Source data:
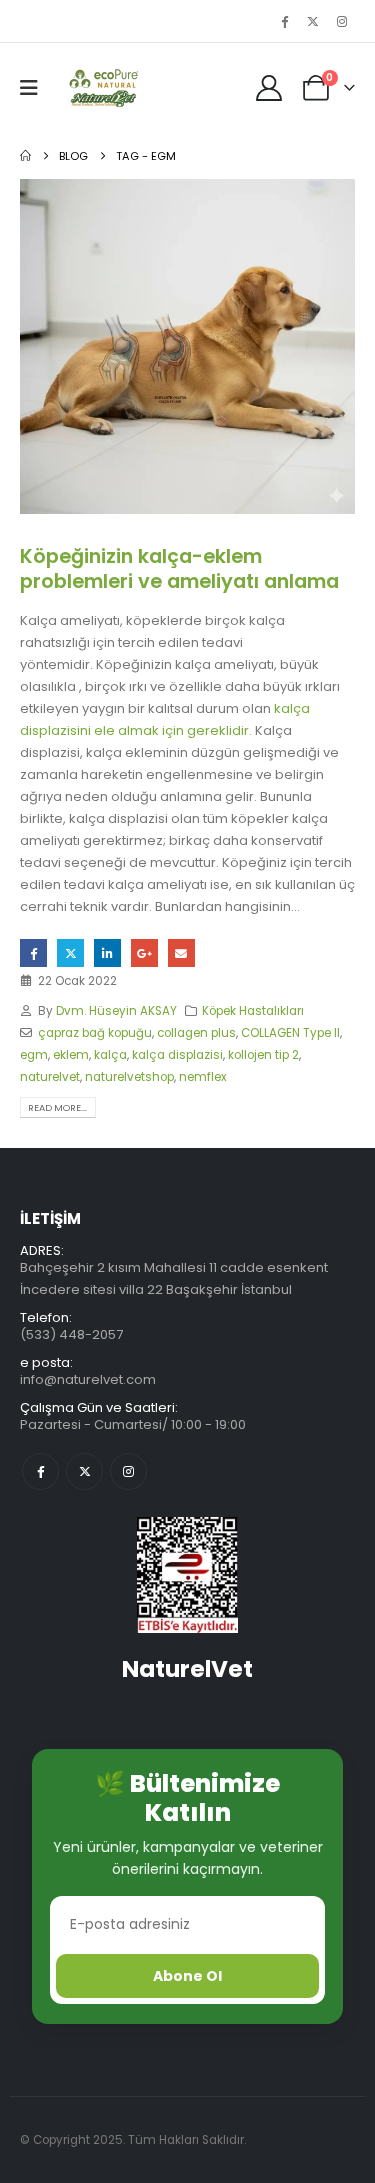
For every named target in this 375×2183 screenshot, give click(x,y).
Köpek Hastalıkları (253, 1011)
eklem (71, 1055)
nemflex (203, 1077)
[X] (313, 21)
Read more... (57, 1107)
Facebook (33, 952)
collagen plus (196, 1033)
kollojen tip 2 (263, 1055)
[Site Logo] (101, 88)
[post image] (187, 346)
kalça (110, 1055)
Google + (144, 952)
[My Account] (269, 88)
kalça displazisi (177, 1055)
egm (34, 1055)
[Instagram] (342, 21)
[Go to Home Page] (25, 156)
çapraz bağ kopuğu (95, 1033)
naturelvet (50, 1077)
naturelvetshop (129, 1077)
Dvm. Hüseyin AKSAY (116, 1011)
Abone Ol (187, 1976)
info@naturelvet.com (88, 1379)
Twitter (70, 952)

TASK STATEMENT
Return every line of the material above verbatim, leaving out the pictures.

RESULT OF THE EXERCISE
For every named target in this 375×2183 screenshot, give click(x,y).
Köpek Hastalıkları (253, 1011)
eklem (71, 1055)
nemflex (203, 1077)
[X] (313, 21)
Read more... (57, 1107)
Facebook (33, 952)
collagen plus (196, 1033)
kollojen tip 2 (263, 1055)
[Site Logo] (101, 88)
[post image] (187, 346)
kalça (110, 1055)
Google + (144, 952)
[My Account] (269, 88)
kalça displazisi (177, 1055)
egm (34, 1055)
[Instagram] (342, 21)
[Go to Home Page] (25, 156)
çapraz bağ kopuğu (95, 1033)
naturelvet (50, 1077)
naturelvetshop (129, 1077)
Dvm. Hüseyin AKSAY (116, 1011)
Abone Ol (187, 1976)
info@naturelvet.com (88, 1379)
Twitter (70, 952)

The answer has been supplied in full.